This recipe comes from The Great Scandinavian Baking Book by Beatrice Ojakangas. Beatrice first wrote the book over twenty years ago. My edition is dated 1999 and was a gift from Walter’s sister. The cookbook includes both sweet and savory baked goods, such as Raisin Beer Bread, Viipuri Pretzel, Filled Doughnuts, Sarah Bernhardt Cakes, Blueberry Sour Cream Pie and Meat and Apple Pasties, plus flatbreads, coffee cakes and pancakes from all over Denmark, Sweden, Finland and Iceland.
Many of the recipes are incredibly simple, like this Spice Cake, but some are a little daunting.I follow the recipe as written:
Makes 12 to 16 servings
Vanilla wafer or zwieback crumbs for coating
½ cup butter1 cup sugar
3 eggs
1 teaspoon cinnamon
1 teaspoon ginger
½ teaspoon cloves
1¾ cups all-purpose flour
1 teaspoon baking soda
2/3 cup sour cream
Preheat oven to 350 degrees. Butter a 9” fancy tube-type pan or Swedish spice cake pan and dust with vanilla crumbs or zwieback crumbs.
In the large bowl of an electric mixer, cream the butter and sugar until smooth; add the eggs and spices and beat until light and fluffy. Mix in the flour, baking soda, and sour cream until batter is smooth. Pour into prepared pan and bake for 20 to 30 minutes or until the cake tests done. Cool 5 minutes in the pan, then turn out onto a rack and finish cooling.You can use any sort of sweet or buttery cracker crumbs to dust the pan. I only have a hand mixer, and it works fine. The cake is particularly pretty in my pine tree bundt pan, sprinkled with powdered sugar. You can serve it alone or with a vanilla, caramel or nutty ice cream.
St. Lucia or Lucy was a young, wealthy Sicilian woman who lived during the late 3rd and early 4th centuries – a time of great persecution of Christians. She was martyred for her beliefs on December 13, 304. Celebration of her saint’s day is especially popular in Italy and northern Europe and, of course, the Caribbean island of St. Lucia, and has always combined folk, pagan and Catholic traditions.
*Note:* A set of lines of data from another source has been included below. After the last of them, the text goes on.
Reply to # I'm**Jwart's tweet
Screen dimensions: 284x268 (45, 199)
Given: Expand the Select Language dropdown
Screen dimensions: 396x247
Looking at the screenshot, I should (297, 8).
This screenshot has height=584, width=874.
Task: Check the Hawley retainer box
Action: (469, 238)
Luce means light. In the Julian calendar, December 13 was probably the winter solstice. And Juno Lucina was the Roman goddess of light and childbirth. St. Lucy is revered for her commitment and constancy of faith, but she has also come to represent the conquering of light over dark… both literally and symbolically. Since the late 19th century, St. Lucy’s Day has been an integral part of Christmas time in Scandinavia.